Zig Englemann"If we are humanists, we begin with the obvious fact that the children we work with are perfectly capable of learning anything that we have to teach them. We further recognize that we should be able to engineer the learning so that it is reinforcing - perhaps not 'fun,' but challenging and engaging. We then proceed to do it- not to continue talking about it."

Siegfried (Zig) Englemann

Zig on Direct Instruction (Video)

Zig Tribute (pdf))

Siegfried Engelmann has been one of the key participants in this debate over the years, and a major contributor to its resolution. He first became interested in how children acquire knowledge when he was research director for an advertising agency trying to understand more about the learning process.

Pursuing this interest, Engelmann quit the advertising business in 1964 and became senior educational specialist at the Institute for Research on Exceptional Children at the University of Illinois at Champaign-Urbana. There, his research into the effectiveness of different teaching methods in the education of underprivileged children led him to develop the Direct Instruction method of teaching.

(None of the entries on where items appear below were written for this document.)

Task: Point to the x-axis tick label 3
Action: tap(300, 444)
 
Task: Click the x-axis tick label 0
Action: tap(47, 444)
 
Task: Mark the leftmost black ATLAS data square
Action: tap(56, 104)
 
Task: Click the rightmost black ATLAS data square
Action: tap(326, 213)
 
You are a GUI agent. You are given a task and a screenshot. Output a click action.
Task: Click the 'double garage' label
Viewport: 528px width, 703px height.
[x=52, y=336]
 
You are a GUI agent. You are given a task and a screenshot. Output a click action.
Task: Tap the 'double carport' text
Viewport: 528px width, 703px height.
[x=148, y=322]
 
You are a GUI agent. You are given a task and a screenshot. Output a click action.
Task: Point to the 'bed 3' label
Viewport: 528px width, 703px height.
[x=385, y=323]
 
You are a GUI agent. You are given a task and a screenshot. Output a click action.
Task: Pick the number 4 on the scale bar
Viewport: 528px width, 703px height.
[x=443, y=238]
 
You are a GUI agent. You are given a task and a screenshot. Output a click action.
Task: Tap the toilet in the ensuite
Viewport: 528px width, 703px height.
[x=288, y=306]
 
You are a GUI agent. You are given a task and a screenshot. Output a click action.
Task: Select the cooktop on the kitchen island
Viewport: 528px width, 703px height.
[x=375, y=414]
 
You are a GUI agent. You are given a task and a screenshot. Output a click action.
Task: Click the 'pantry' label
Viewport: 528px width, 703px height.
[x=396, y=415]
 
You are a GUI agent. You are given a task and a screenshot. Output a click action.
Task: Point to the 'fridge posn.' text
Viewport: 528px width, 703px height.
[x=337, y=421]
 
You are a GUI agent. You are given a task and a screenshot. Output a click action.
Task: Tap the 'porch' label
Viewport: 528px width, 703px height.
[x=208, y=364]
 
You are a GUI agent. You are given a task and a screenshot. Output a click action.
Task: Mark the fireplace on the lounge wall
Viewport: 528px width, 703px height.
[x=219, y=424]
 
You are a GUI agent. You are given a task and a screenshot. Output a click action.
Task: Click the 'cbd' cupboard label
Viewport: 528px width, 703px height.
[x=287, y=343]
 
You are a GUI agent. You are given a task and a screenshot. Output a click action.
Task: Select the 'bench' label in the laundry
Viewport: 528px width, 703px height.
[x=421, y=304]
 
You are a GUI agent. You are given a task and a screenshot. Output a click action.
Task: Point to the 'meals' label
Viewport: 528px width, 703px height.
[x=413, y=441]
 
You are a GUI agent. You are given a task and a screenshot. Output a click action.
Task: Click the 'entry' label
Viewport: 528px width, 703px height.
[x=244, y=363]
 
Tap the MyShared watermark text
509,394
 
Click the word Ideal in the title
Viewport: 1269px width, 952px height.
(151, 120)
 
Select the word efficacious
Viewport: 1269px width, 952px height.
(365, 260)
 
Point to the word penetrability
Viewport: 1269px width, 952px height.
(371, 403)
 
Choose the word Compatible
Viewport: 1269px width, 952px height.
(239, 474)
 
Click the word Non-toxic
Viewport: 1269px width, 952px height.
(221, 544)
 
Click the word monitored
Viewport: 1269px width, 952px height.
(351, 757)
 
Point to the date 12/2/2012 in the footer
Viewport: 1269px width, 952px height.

The Direct Instruction method involves teaching from a tightly scripted curriculum delivered via direct instruction to the class; i.e., giving children small pieces of information and immediately asking them questions based on that information. While Direct Instruction is teacher-directed instruction, it does not encompass all the possible varieties of teacher-directed instruction, including the common situation where a teacher delivers a content-rich curriculum to students but decides exactly "what" will be taught.

Engelmann's research on the effectiveness of different teaching methods was subsequently confirmed by the massive federal Follow Through project in the 1970s and 1980s. In 1999, the American Institute of Research looked at 24 education reform programs and concluded Direct Instruction was one of only two that had solid research vouching for its effectiveness. But despite all the research findings, Direct Instruction is used at only 150 of the nation's more than 114,000 schools.

After developing the Direct Instruction method, Engelmann became a professor of special education at the University of Oregon, in Eugene, Oregon, where he established the National Institute for Direct Instruction.